----- Text extract

Anyway, let me give you a very brief rundown. A British publisher, L. Miller and Son, had rights to publish Captain Marvel (the Shazam! one) stories in the UK, until Fawcett Comics stopped publishing them in the 1950s. However, L. Miller and presumably also the Son were having good sales on these comics, and had Mick Anglo rework the Shazam! Family of characters into the hopefully-lawsuit-avoiding-but-similar Marvelman Family. This revamped series ran though the early 1960s.

In 1982, the character was revived for the British comics anthology magazine Warrior in its first issue. The creative team, Alan Moore and Garry Leach, took an “adult” and “realistic” approach to Marvelman, addressing the clichés and tropes of the superhero genre in a form familiar to anyone who’s read Watchmen and pretty much anything else that was inspired by Marvelman.

Did I say brief? I’m trying, honest. So in 1985 Eclipse Comics got the rights to reprint the Marvelman stories in the U.S., with the minor problem of a little company named Marvel Comics possibly not being amused by another publishr using “Marvel” in a comics title. Hence, the change to “Miracleman,” the name by which the character has been known ’round the colonies ever since. (With a few exceptions, I’ll tell you in a moment.)

That run from Eclipse was 24 issues, which reprinted nearly all from Warrior magazine (save for one short story) by Leach and Alan Davis. That was followed with new material, illustrated by Chuck Austen, Rick Veitch, and John Totleben. Moore departs with #16, and the remainder of the run is by Neil Gaiman and Mark Buckingham.

And then Eclipse went out of business and Miracleman went into limbo and there all sorts of questions of who owned what (with Todd McFarlane believing he owned the character at one point, and attempted to integrate the character into his Spawn comics as well as releasing some limited merchandise).

Eventually things get as straightened oout as they’ll ever be, and Marvel, ironically enough I suppose, now owns the rights to the character. They kicked off their reign with reprints of original Marvelman material from the ’50s, before launching into reprints of the Eclipse run. The promise was that after the reprints concluded, Gaiman and Buckingham would be back to continue the story. Well, technically they did, I suppose, though the reprints ended in 2016 and the new Miracleman stories would not appear until very late in 2022.

Now don’t shout at me if I missed anything…I’m sure I left a bit out of the character’s compliated publishing path. The Wikipedia entry gives a more complete overview (though it notes complaints about the “birth issue” were mainly in fanzines, without noting a particular distributor was certainly not pleased about it).

----------
----- Given entries

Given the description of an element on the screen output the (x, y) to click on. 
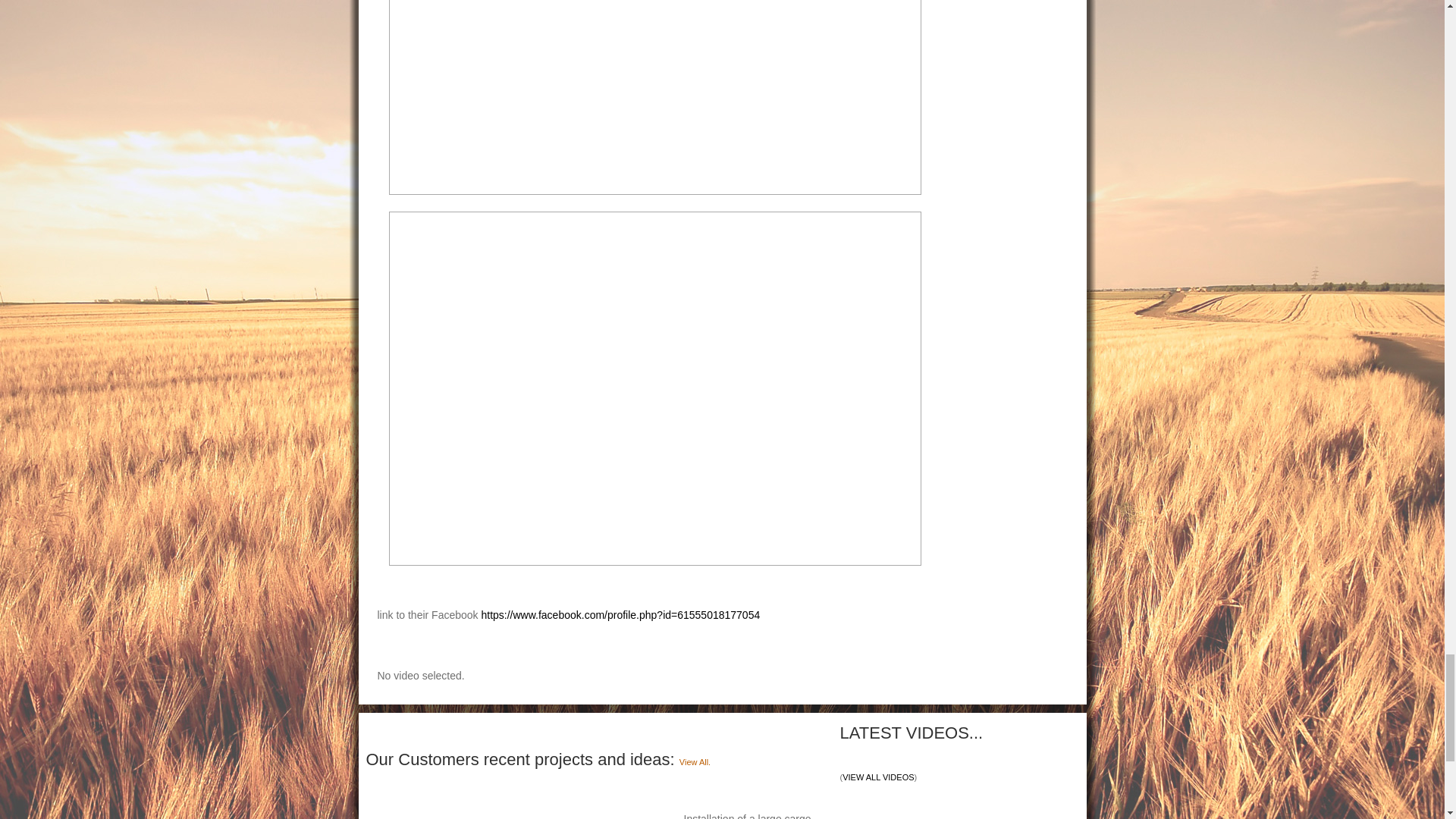
Jewellery centre cage (489, 800)
Given the description of an element on the screen output the (x, y) to click on. 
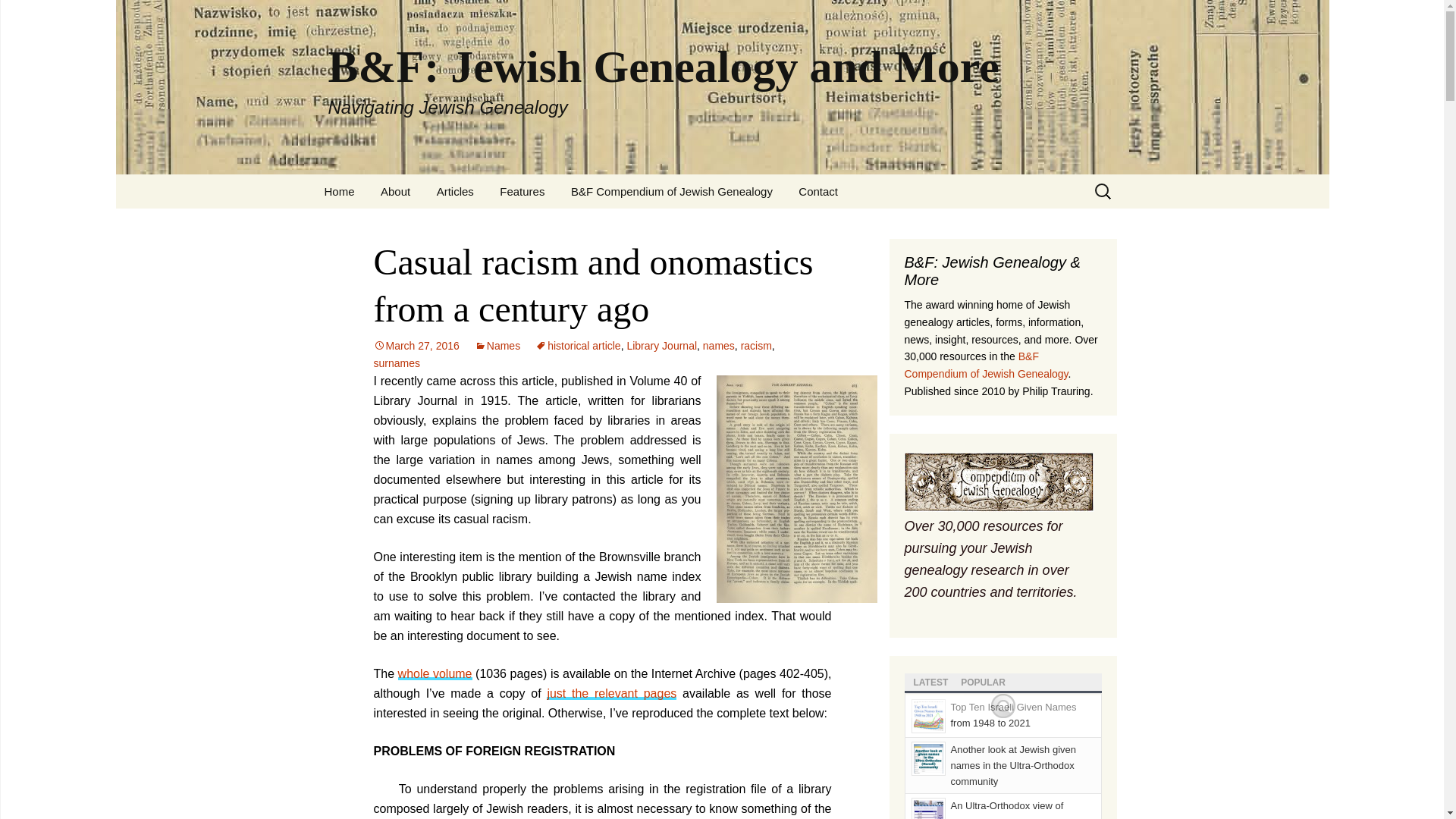
names (719, 345)
whole volume (434, 673)
Library Journal (661, 345)
historical article (577, 345)
surnames (395, 363)
Permalink to Casual racism and onomastics from a century ago (415, 345)
Search (18, 15)
About (395, 191)
Contact (817, 191)
Forms (563, 225)
Articles (454, 191)
Features (521, 191)
Names (496, 345)
Given the description of an element on the screen output the (x, y) to click on. 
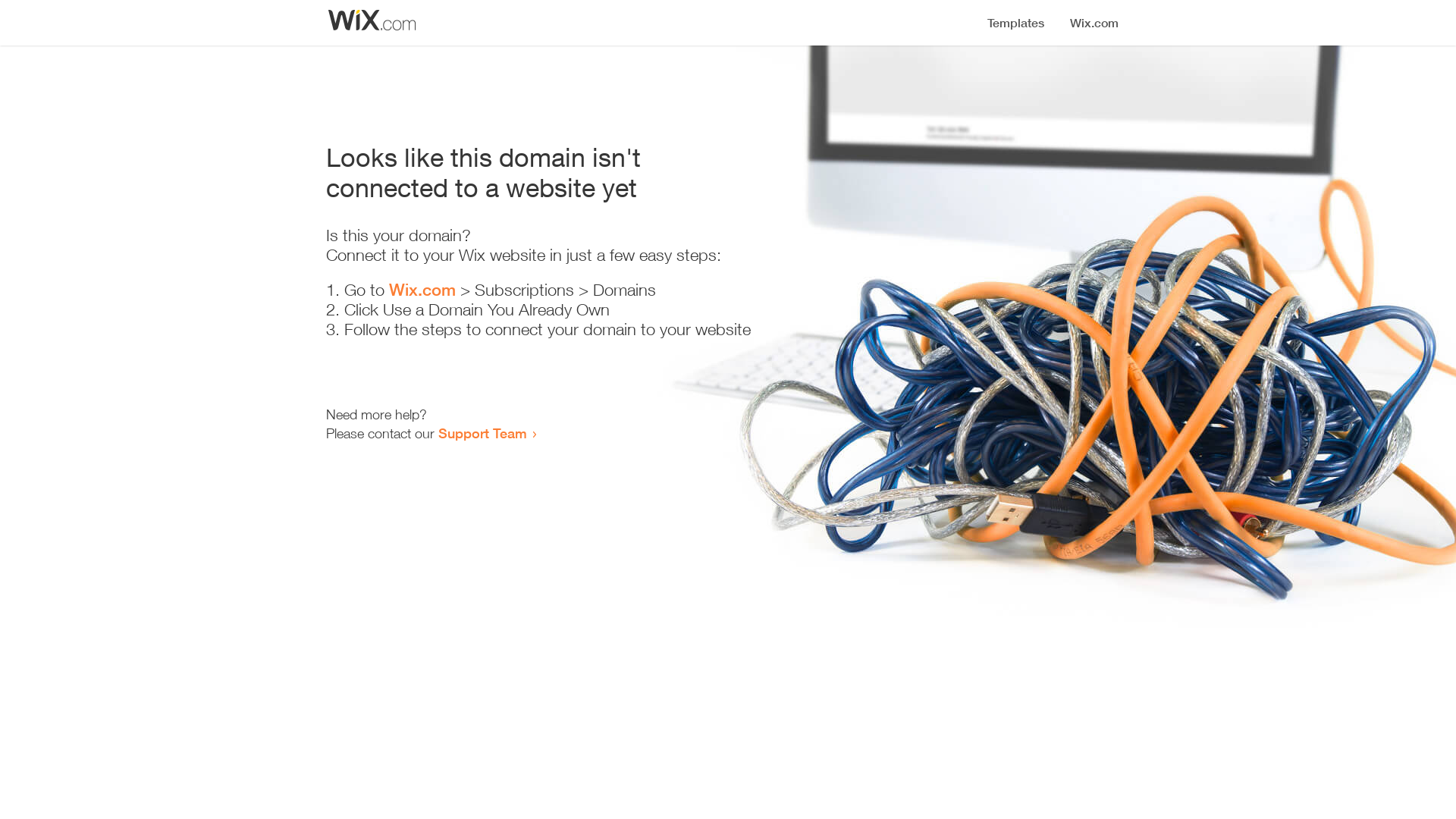
Wix.com Element type: text (422, 289)
Support Team Element type: text (482, 432)
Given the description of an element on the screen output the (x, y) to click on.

----------

Tasks for this exercise:
- A) Answer these questions from the text on Marvelman's publishing history, each on its own line:
(i) In which magazine was the character revived in 1982?
(ii) With which issue does Moore depart the Eclipse run?
(iii) When did the new Miracleman stories appear?
- B) Reproduce every line of the records exactly, leaving the pictures out.

Per-task answers:
- A)
(i) Warrior
(ii) #16
(iii) Very late in 2022

- B)
Given the description of an element on the screen output the (x, y) to click on. 
Jewellery centre cage (489, 800)
Given the description of an element on the screen output the (x, y) to click on. 
names (719, 345)
whole volume (434, 673)
Library Journal (661, 345)
historical article (577, 345)
surnames (395, 363)
Permalink to Casual racism and onomastics from a century ago (415, 345)
Search (18, 15)
About (395, 191)
Contact (817, 191)
Forms (563, 225)
Articles (454, 191)
Features (521, 191)
Names (496, 345)
Given the description of an element on the screen output the (x, y) to click on. 
Wix.com Element type: text (422, 289)
Support Team Element type: text (482, 432)
Given the description of an element on the screen output the (x, y) to click on.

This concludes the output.